Adding directly to stdlib would be cool of course, but so far we don't even have "proper" back-pressured stream types - so I wouldn't expect seeing the proposed features anytime soon.

// if you care about results (will require unstructured task inside and back-pressured output stream)
let outputStream = myLargeInputStream
  .parallelMap(concurrency: 5) {
    await doTheThingWithResult($0) 
  }

for await result in outputStream {
  print(result)
}
// or collect with `let results = await Array(outputStream)`
// if you don't care about results
// similar to a discarding task group, for a "sink-only" feature (no buffering or unstructured task required)
await myLargeInputStream.parallelForEach(concurrency: 5) {
  await doThThing($0)
}

The only somewhat tricky bit is that the parallelMap function needs to have an unstructured task robustly hooked up with an internal task group and a buffering output stream (we can hopefully use one of @FranzBusch `s proposed back-pressuring stream types). But even that seems pretty straight-forward to do.

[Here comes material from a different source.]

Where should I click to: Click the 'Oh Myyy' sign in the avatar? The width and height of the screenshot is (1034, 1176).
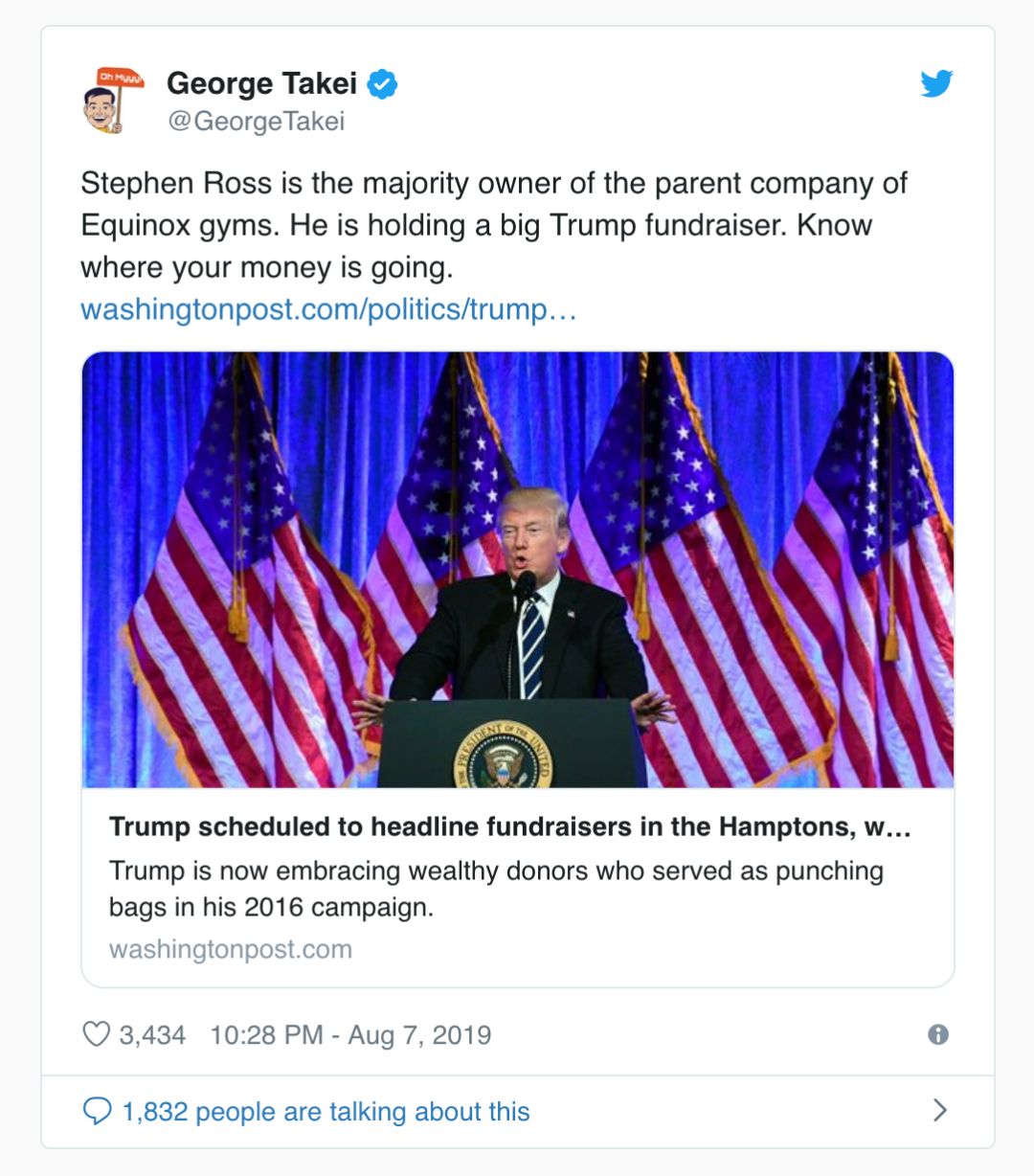pyautogui.click(x=121, y=78)
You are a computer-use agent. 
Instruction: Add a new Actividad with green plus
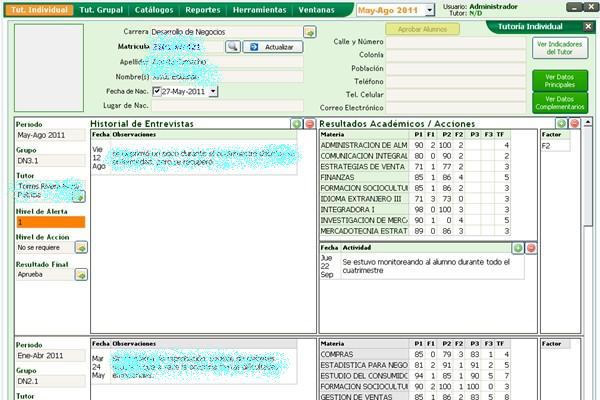(x=517, y=247)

Just my two cents, but I'd like to reiterate that I'd much more prefer this problem being solved in a task group agnostic way. In my experience solving the "limited parallelism"-problem you often need the primitive to be escapable (which a task group can/will probably never be) so it can be used with unstructured/unrelated tasks.

However, this could later be expanded to be combined with a task group, if this is a common use case (code from similar thread):

struct Limiter {
  init(limit: Int) // either have explicit Ints here or maybe also pool size relatives like others have suggested
  func withControl<R>(operation: () async throws -> R) async throws -> R { ... }
}

... and then maybe:

await with[Throwing|Discarding]TaskGroup(limiter: limiter) { taskGroup in
  for something in array {
    taskGroup.addTask { ... }
  }
}

Unfortunately I don't think this approach solves the eager vs. lazy consumption of array or async sequences yet, but maybe Limiter could be used for this as well in combination with the suggested parallelMap/parallelForEach, haven't thought about it much, though.

I would reiterate also that a key design issue here is really to ensure that "some" cores are left to interactive/low latency requirements too - the other thing is to rate-limit so we don't kill a server resource that can't handle too many requests. It would be great to find an api surface that covers both issues and allows to express both things as they seem fundamentally related and intertwined in a more complex application.

3 Likes

Thinking a bit about it, I wouldn't mind a global knob for reserving global concurrent threads in fact, rather than doing it per task group or similar.

For the kind of applications where you want to perform heavy work concurrently, but keep a couple of threads of the concurrent thread pool to handle ad-hoc interactive stuff, it would in fact be convenient to be able to control this on a global basis without having to tweak every call site (including those that might exist in third party packages)...

That would be extremely helpful - we are in an environment where the minimum core count for desktops are 16, we can have significant heavy parallelism going on in the background with many task groups in various subsystems running, but would like to keep say 2 threads from the concurrent thread pool "free" at all times for user responsiveness for certain operations.

Currently that is not super straightforward. Being able to tweak such a global knob would just fundamentally address most of the problem.

4 Likes

I personally fixed this problem a few years ago and later decided to open-source it as drain-work-pool. I’m using it in my CLI tools for image processing, download, and upload tasks, so I can still do other things while the CLI works with a limited number of parallel tasks.